- TASK
Return the lines beginning at the one that contains "Where should I click to: Click" and running to the end of the records, exactly and with nothing else. Omit pictures.

════════════════════

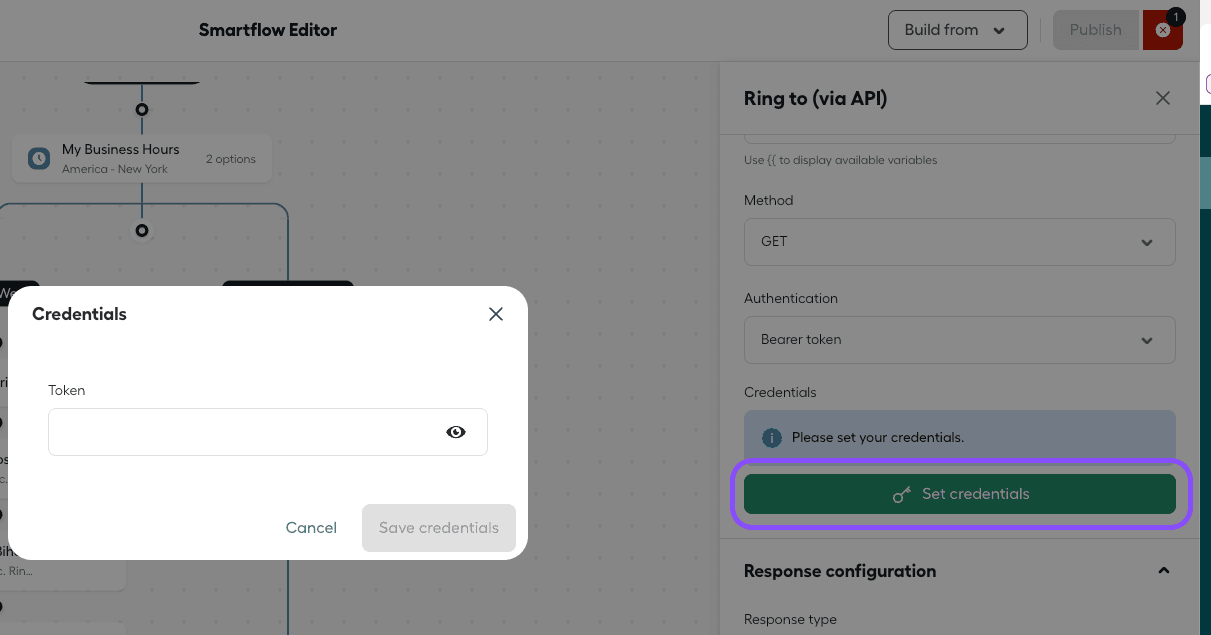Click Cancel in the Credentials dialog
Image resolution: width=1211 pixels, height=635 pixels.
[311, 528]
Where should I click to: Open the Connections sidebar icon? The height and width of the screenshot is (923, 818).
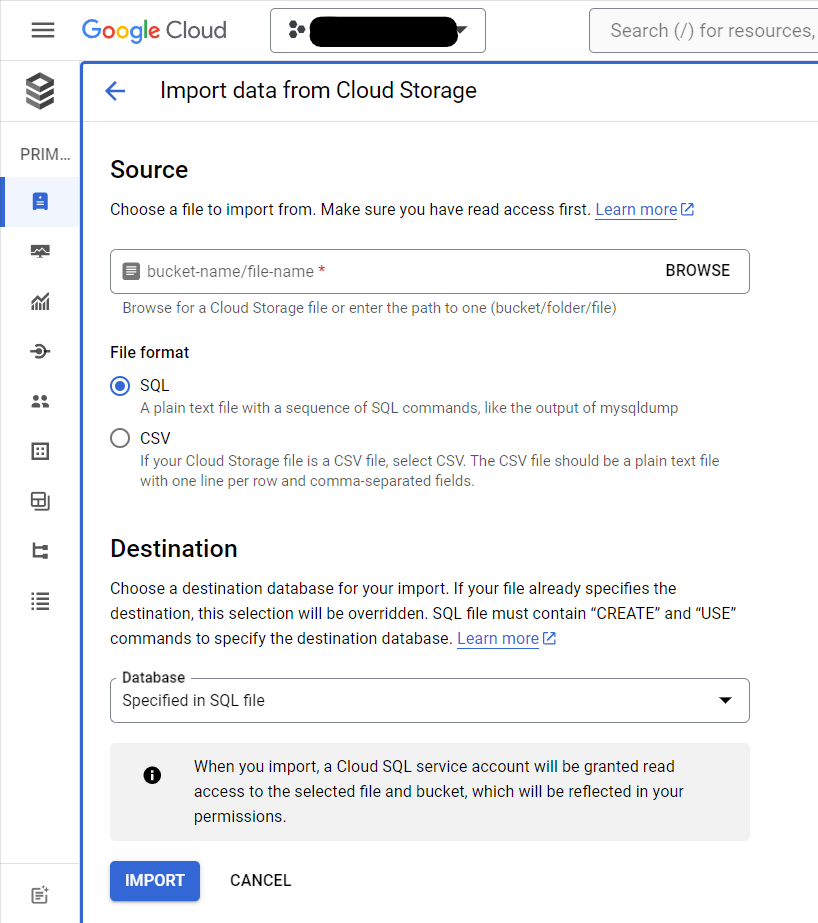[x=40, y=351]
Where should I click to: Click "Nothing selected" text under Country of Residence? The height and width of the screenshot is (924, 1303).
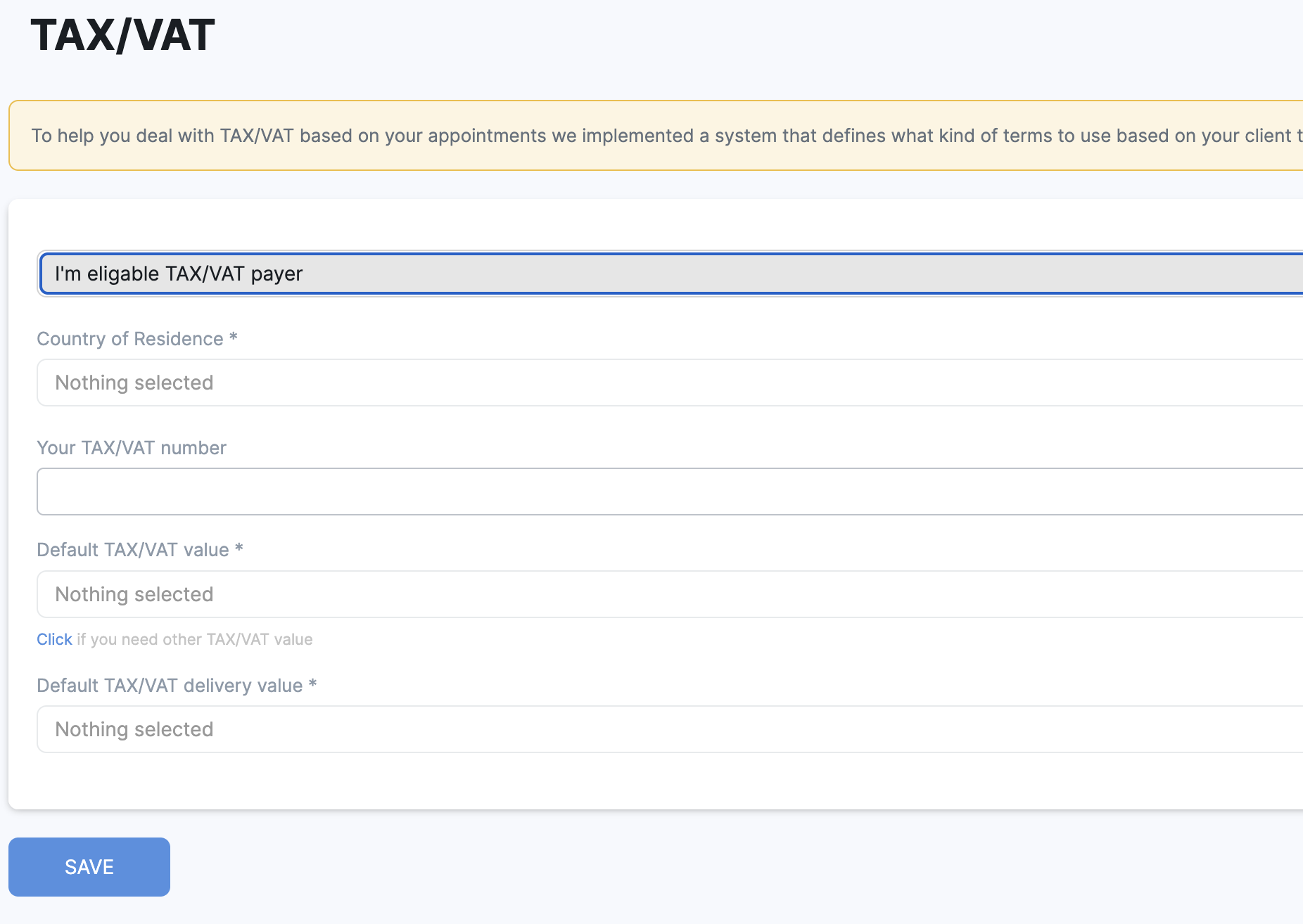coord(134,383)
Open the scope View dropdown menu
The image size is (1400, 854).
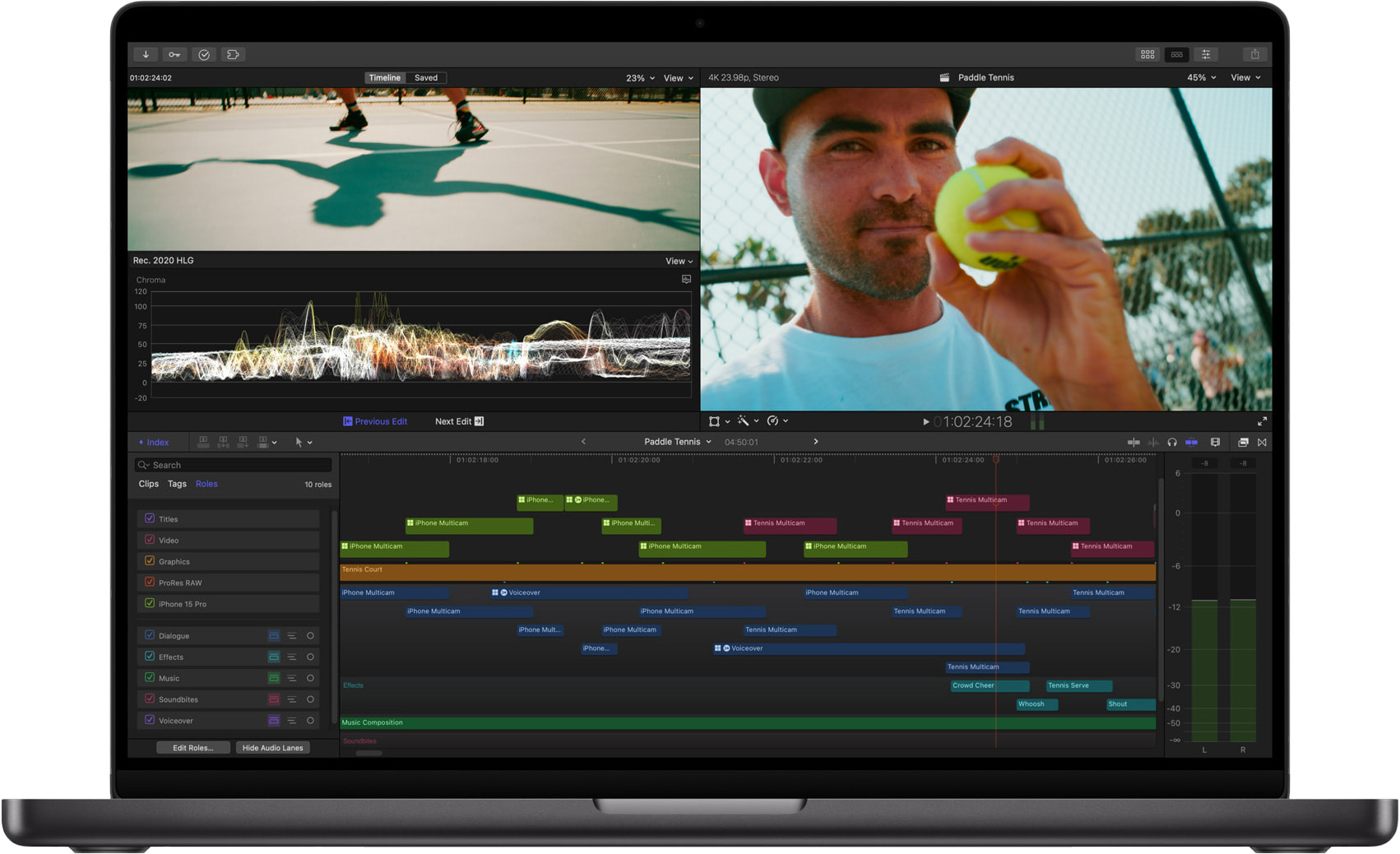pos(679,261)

════════════════════

- EXERCISE RESULT
Where should I click to: Click "Nothing selected" text under Country of Residence? The height and width of the screenshot is (924, 1303).
coord(134,383)
Open the scope View dropdown menu
The image size is (1400, 854).
pos(679,261)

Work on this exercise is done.